START GIVEN INFORMATION

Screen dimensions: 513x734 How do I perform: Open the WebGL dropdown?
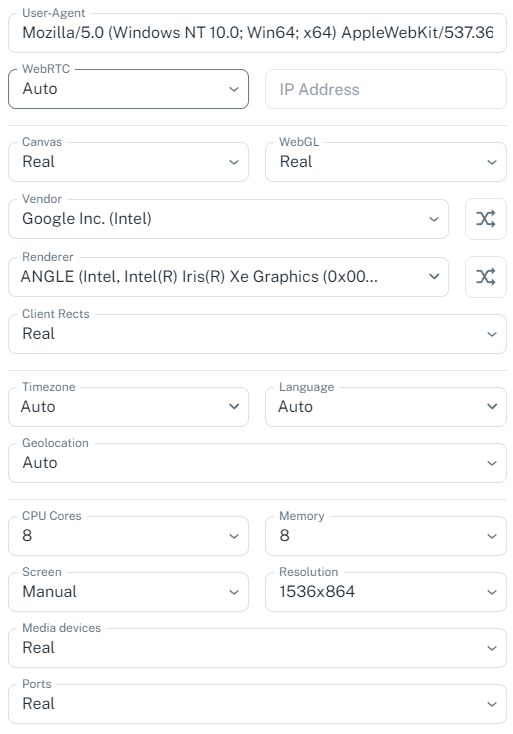pos(386,162)
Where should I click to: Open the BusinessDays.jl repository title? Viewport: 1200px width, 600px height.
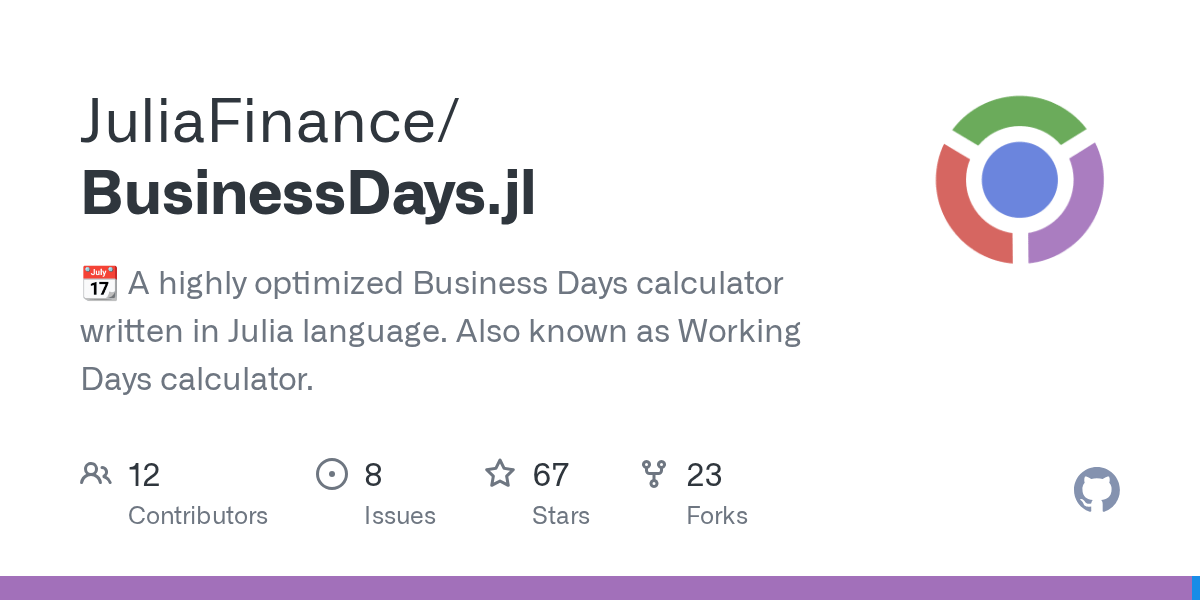click(308, 193)
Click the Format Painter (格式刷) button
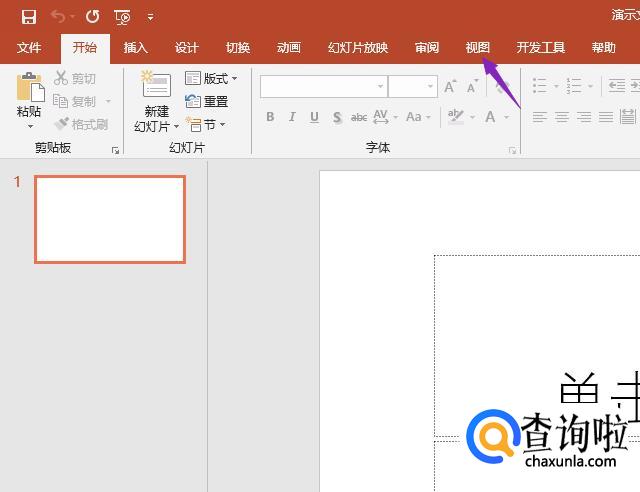 (x=81, y=124)
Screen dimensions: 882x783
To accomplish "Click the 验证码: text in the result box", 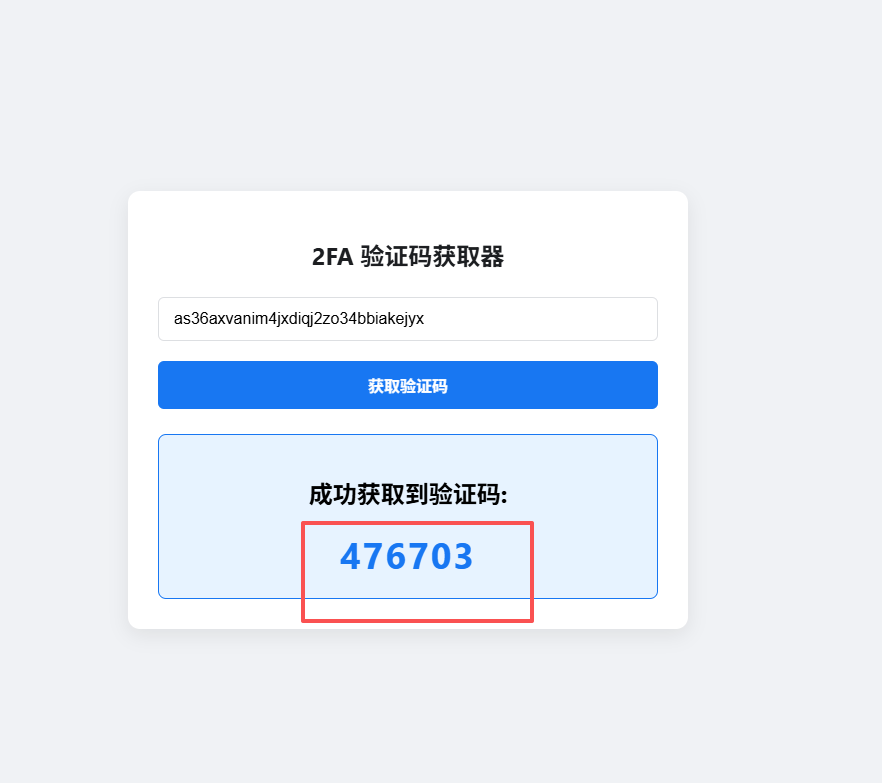I will coord(469,495).
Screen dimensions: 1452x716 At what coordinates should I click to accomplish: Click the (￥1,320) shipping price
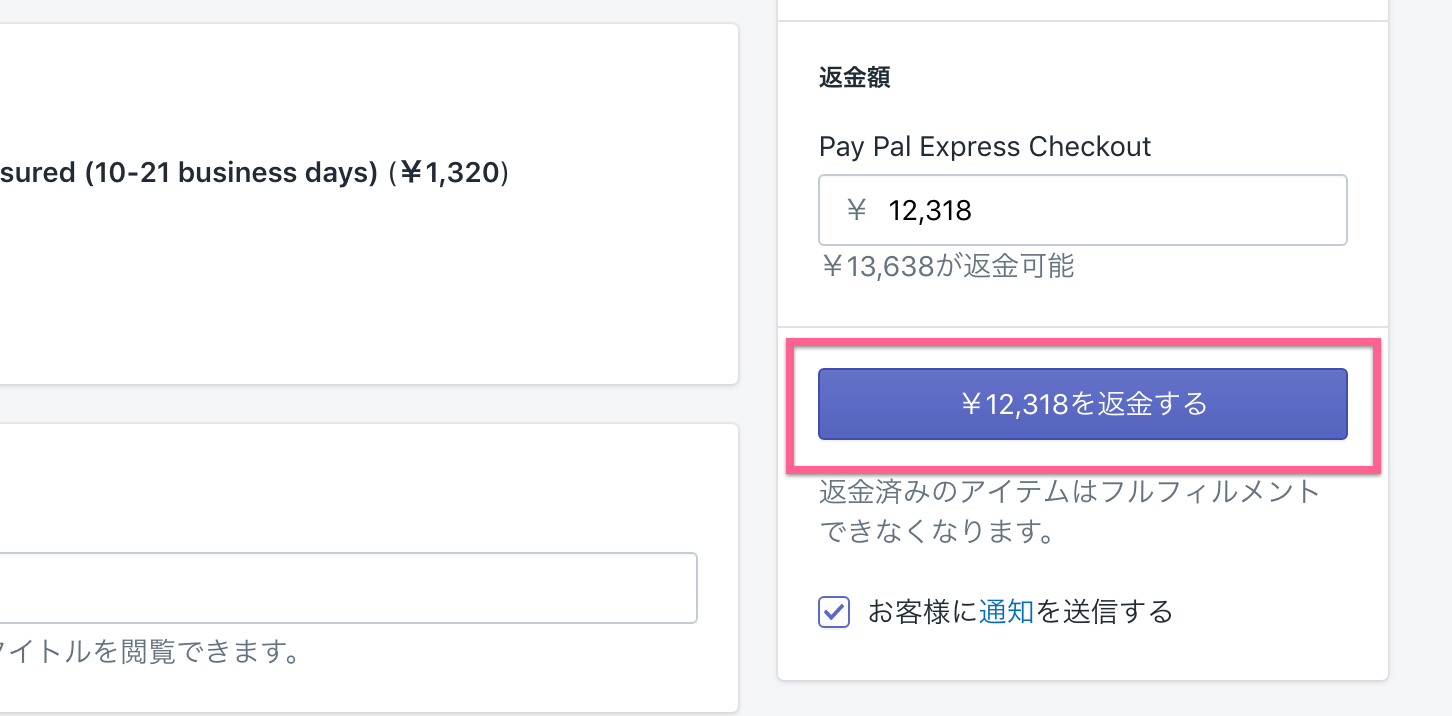tap(447, 173)
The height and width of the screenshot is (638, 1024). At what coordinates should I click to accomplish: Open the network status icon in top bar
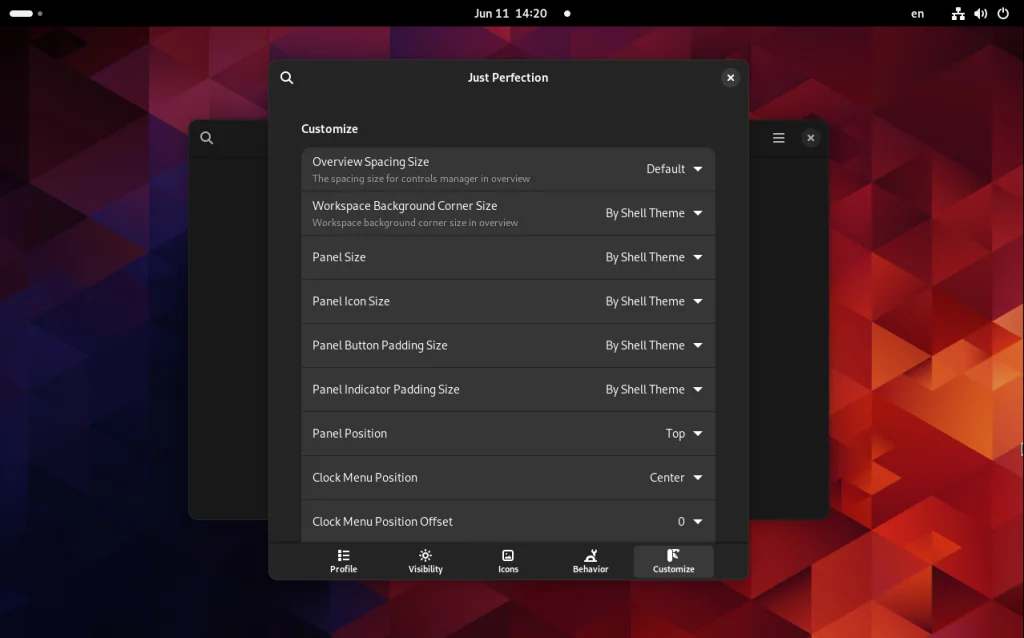click(x=958, y=14)
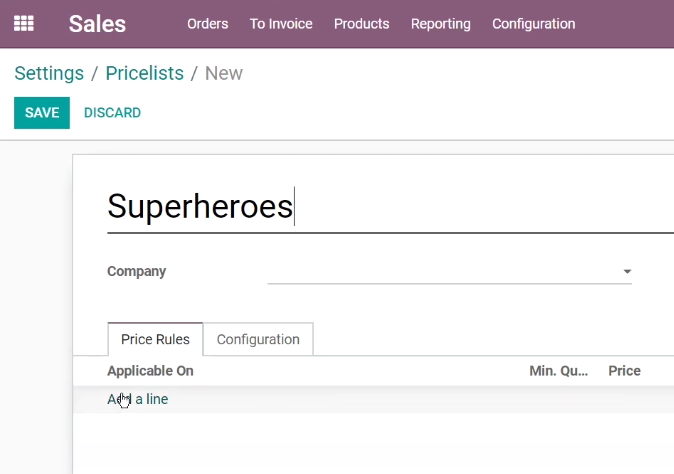Image resolution: width=674 pixels, height=474 pixels.
Task: Go back to Pricelists breadcrumb
Action: [144, 73]
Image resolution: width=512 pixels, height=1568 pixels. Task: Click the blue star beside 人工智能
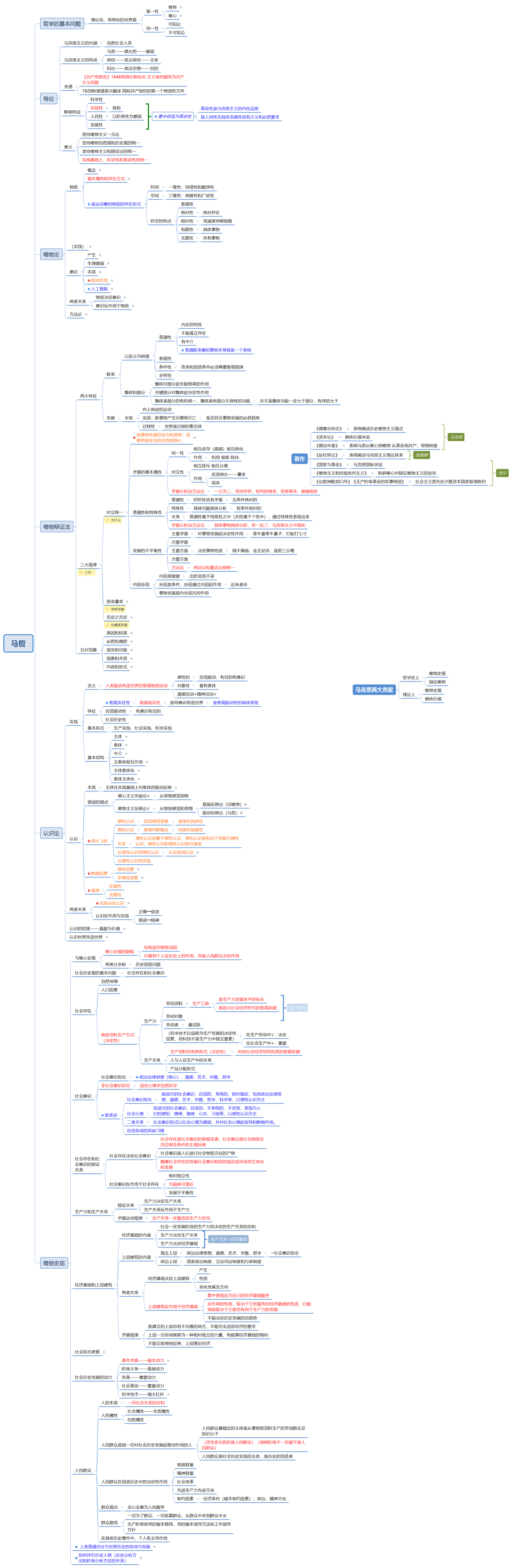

END GIVEN INFORMATION

• **EXERCISE DETAILS**: Go back to the line that contains "Screen dimensions: 1452x716" and copy it, along with each line after it through the end of the listing above, exactly and without pictures.

• **YOUR RESPONSE**:
Screen dimensions: 1452x716 At what coordinates should I click to accomplish: Click the (￥1,320) shipping price
tap(447, 173)
The height and width of the screenshot is (638, 1024). At what coordinates should I click to accomplish: Open the network status icon in top bar
click(x=958, y=14)
Image resolution: width=674 pixels, height=474 pixels.
Task: Go back to Pricelists breadcrumb
Action: [144, 73]
Image resolution: width=512 pixels, height=1568 pixels. Task: Click the blue star beside 人工智能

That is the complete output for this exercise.